Sophie’s family has spent 14 years looking for answers
It’s more than 14 years since her body was found on a lane to her converted farmhouse holiday home in Co Cork.
Her grief-stricken and now elderly parents, Georges and Marguerite Bouniol, still make a painful return every December, to a tranquil isolated spot near Schull to mark the anniversary.
Ian Bailey, the subject of the extradition hearings, became a suspect within weeks of the December 1996 murder.
But twice, within a year, he was arrested and released without charge.
He has, at times, insisted there was a sinister plot to frame him and strenuously denied any involvement in the killing.
A former newsman in Gloucester, he had resumed working as a freelance journalist in West Cork just weeks before Ms Toscan du Plantier’s death. He reported on the crime for a number of newspapers.
The law graduate still lives in Schull with his partner, artist Jules Thomas, who remained by his side over the years.
Now aged 53, he recently spoke of the trauma of being implicated in the murder case. “Events surrounding the arrest have caused me great personal damage and distress,” he said in an affidavit. “I was unable to live a normal life in the way I’d otherwise have done.”

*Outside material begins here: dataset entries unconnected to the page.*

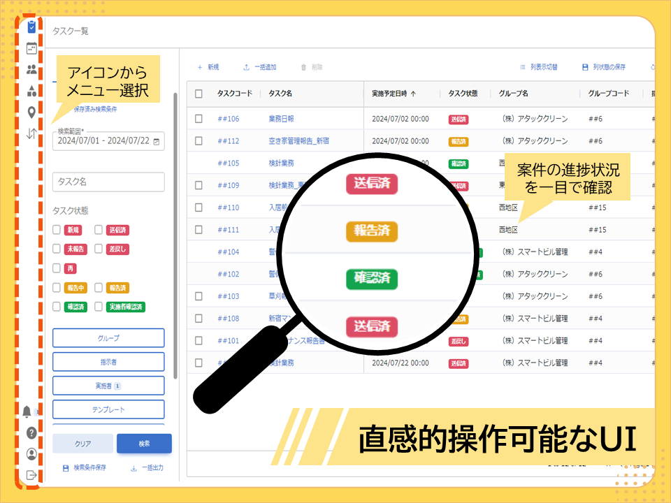This screenshot has height=503, width=671.
Task: Open notifications bell icon
Action: [27, 411]
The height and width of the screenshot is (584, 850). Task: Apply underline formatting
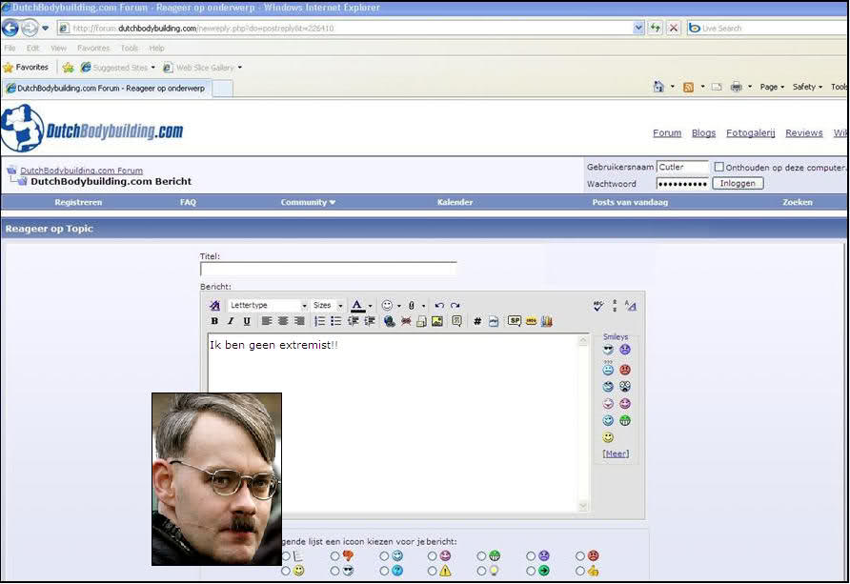[247, 322]
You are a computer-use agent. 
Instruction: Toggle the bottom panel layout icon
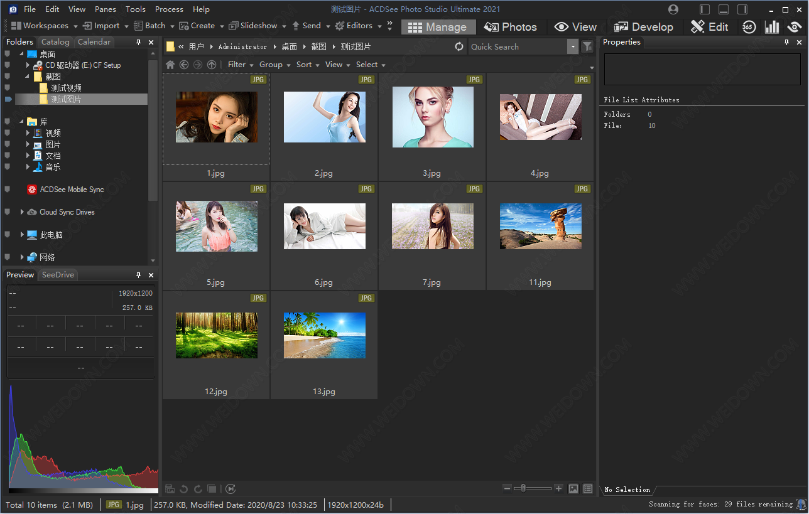point(724,9)
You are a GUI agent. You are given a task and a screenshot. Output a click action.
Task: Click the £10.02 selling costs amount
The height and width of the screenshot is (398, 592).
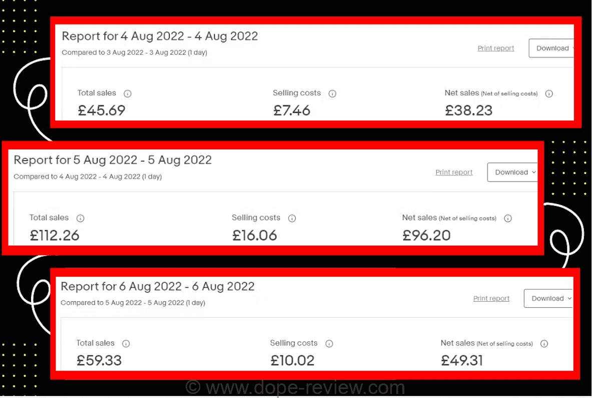coord(292,360)

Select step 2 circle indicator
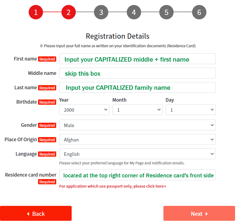[x=68, y=12]
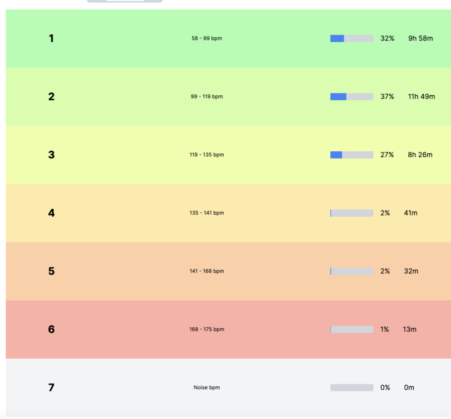Select zone number 1 heading
451x419 pixels.
pos(51,38)
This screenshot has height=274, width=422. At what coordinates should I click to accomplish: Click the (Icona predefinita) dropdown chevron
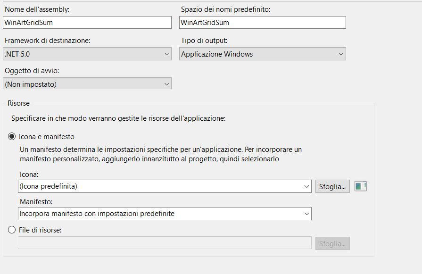(306, 187)
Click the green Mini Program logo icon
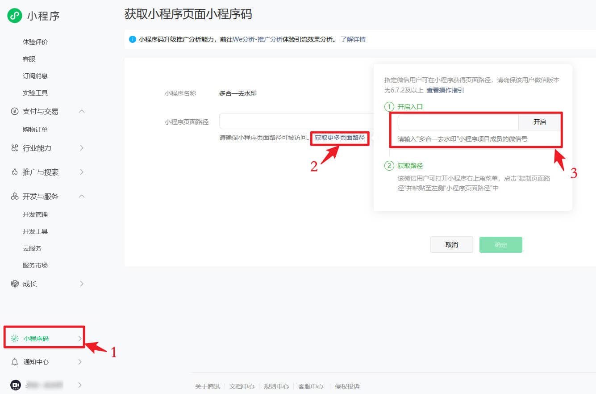Screen dimensions: 596x394 pyautogui.click(x=15, y=16)
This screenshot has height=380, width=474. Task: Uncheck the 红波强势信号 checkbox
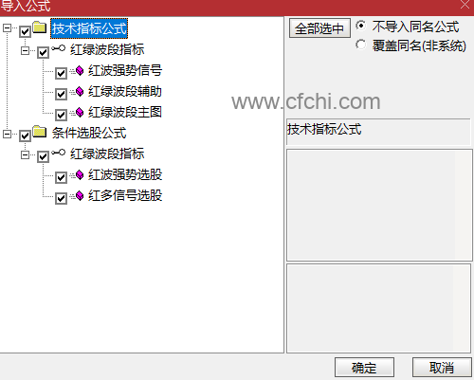[x=61, y=73]
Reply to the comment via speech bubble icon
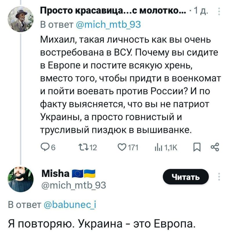Image resolution: width=232 pixels, height=232 pixels. pos(44,148)
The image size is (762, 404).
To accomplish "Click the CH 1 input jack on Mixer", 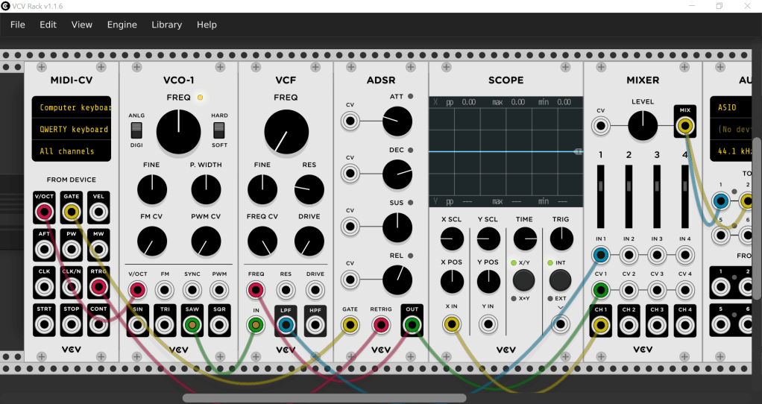I will coord(600,325).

Almost three years ago, the garda investigation into the murder effectively came to an end although gardaí asserted the file would “remain open”.
The DPP twice rejected garda recommendations that charges should be preferred. No forensic evidence was found linking Mr Bailey — or anyone else — to the crime.

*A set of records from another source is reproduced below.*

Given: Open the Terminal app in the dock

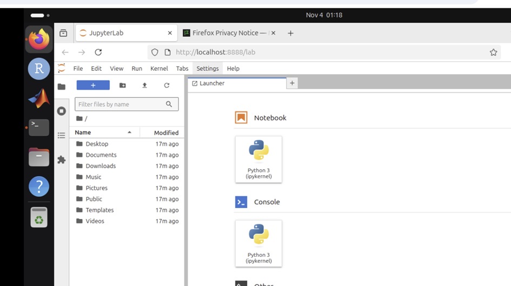Looking at the screenshot, I should (39, 128).
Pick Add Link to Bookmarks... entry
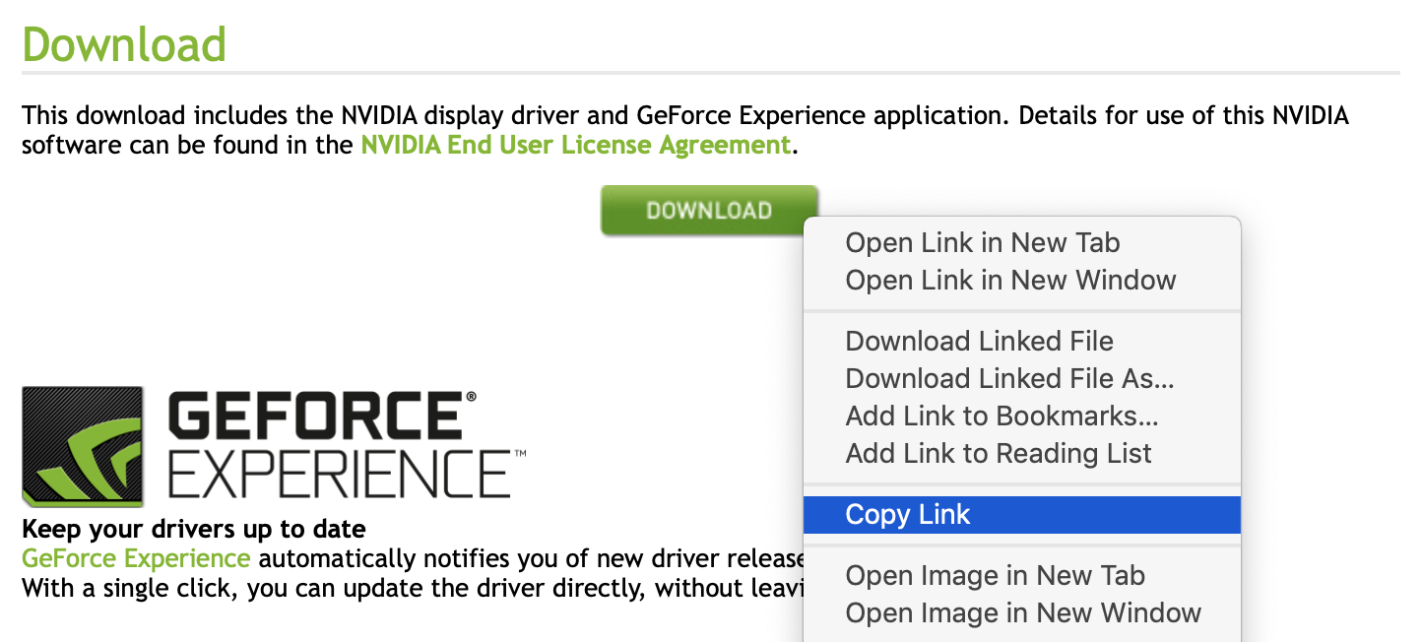 pos(1002,417)
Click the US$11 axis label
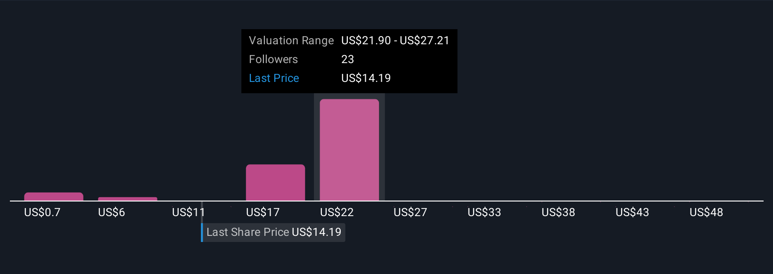The height and width of the screenshot is (274, 773). [x=189, y=212]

With no criminal charges being brought in Ireland, officials in Paris appointed Patrick Gachon, an investigating magistrate, to re-examine the case.
The probe was prompted by lobbying by Sophie’s relatives and friends. They also helped set up the Association for the Truth about the Murder of Sophie Toscan du Plantier, which is also lobbying for the harmonisation of EU laws to allow victims’ families abroad greater access to information.
As far back as 1997, another magistrate Brigitte Pellegrini had been assigned to investigate the death after an action had been jointly brought by Sophie’s film producer husband Daniel and her parents against “persons unknown.” Ms Pellegrini’s inquiries hit a wall after several applications to the Irish authorities seeking information on the case were unsuccessful.
However, lobbyists within the 2008-formed association received a major boost when former Justice Minister Dermot Ahern, along with gardaí, finally agreed to share the murder file with the French magistrate.
As a result, Sophie’s body was exhumed in the south of France and following a preliminary investigation by magistrate Patrick Gachon, a European arrest warrant was issued.